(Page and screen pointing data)

-=-=-

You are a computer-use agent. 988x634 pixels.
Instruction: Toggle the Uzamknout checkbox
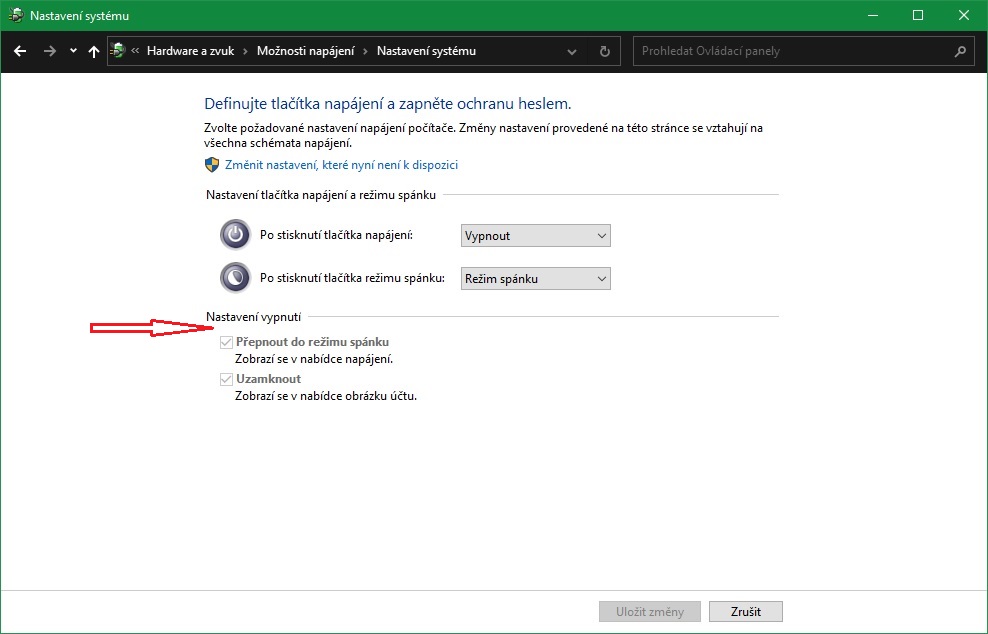pos(226,379)
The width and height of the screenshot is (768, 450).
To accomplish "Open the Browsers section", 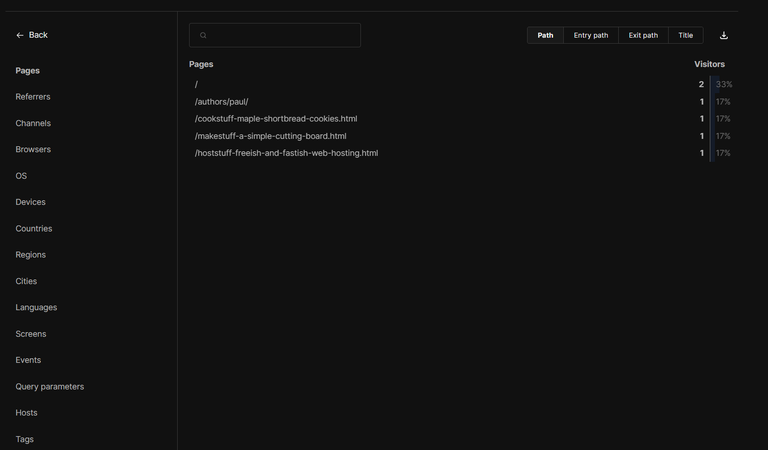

-=-=-

- AIM OF THE TASK:
Please arrange every line of the records above as a Markdown table with the columns Number and Line, skipping blank lines. Leave the pictures out of the table.

- WRITTEN REPLY:
| Number | Line |
|---|---|
| 1 | You are a computer-use agent. 988x634 pixels. |
| 2 | Instruction: Toggle the Uzamknout checkbox |
| 3 | pos(226,379) |
| 4 | The width and height of the screenshot is (768, 450). |
| 5 | To accomplish "Open the Browsers section",  |